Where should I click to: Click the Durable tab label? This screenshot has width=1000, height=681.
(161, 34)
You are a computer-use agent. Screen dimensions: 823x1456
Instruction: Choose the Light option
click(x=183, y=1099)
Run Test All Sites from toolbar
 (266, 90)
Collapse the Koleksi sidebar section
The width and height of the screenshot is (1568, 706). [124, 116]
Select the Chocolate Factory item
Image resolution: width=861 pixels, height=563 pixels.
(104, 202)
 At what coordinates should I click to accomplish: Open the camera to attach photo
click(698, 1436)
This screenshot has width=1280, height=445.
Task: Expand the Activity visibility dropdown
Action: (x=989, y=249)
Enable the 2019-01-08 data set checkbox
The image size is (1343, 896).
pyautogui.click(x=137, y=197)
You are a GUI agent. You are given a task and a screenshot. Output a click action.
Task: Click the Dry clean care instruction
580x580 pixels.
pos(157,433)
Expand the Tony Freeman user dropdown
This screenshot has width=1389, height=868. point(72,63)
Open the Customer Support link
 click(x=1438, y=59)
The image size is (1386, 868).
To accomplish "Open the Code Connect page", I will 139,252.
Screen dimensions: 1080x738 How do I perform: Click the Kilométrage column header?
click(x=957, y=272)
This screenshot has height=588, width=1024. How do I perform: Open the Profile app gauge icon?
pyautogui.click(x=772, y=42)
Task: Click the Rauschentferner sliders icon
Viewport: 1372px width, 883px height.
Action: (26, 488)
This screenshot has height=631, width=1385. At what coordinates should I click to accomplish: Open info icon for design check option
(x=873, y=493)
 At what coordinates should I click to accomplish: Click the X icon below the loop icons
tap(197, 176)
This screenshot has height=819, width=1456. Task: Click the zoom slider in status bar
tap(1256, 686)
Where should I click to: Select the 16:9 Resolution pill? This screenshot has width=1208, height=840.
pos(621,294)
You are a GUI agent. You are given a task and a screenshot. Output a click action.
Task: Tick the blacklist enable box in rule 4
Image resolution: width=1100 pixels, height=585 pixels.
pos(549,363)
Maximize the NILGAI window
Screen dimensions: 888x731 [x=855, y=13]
====================
Rewrite every line of the entries in full, starting at the line that has "Screen dimensions: 1080x738" and stopping after the line that has "tap(1256, 686)". Increase each coordinate in the answers by 58 and leave all other numbers unchanged.

> **Output for this exercise**
Screen dimensions: 1080x738 How do I perform: Click the Kilométrage column header?
click(x=1015, y=330)
This screenshot has height=588, width=1024. How do I perform: Open the Profile app gauge icon?
pyautogui.click(x=830, y=100)
Task: Click the Rauschentferner sliders icon
Viewport: 1372px width, 883px height.
Action: (84, 546)
This screenshot has height=631, width=1385. At what coordinates should I click to accomplish: Open info icon for design check option
(x=931, y=551)
 At what coordinates should I click to accomplish: Click the X icon below the loop icons
tap(255, 234)
This screenshot has height=819, width=1456. Task: Click the zoom slider in status bar
tap(1314, 744)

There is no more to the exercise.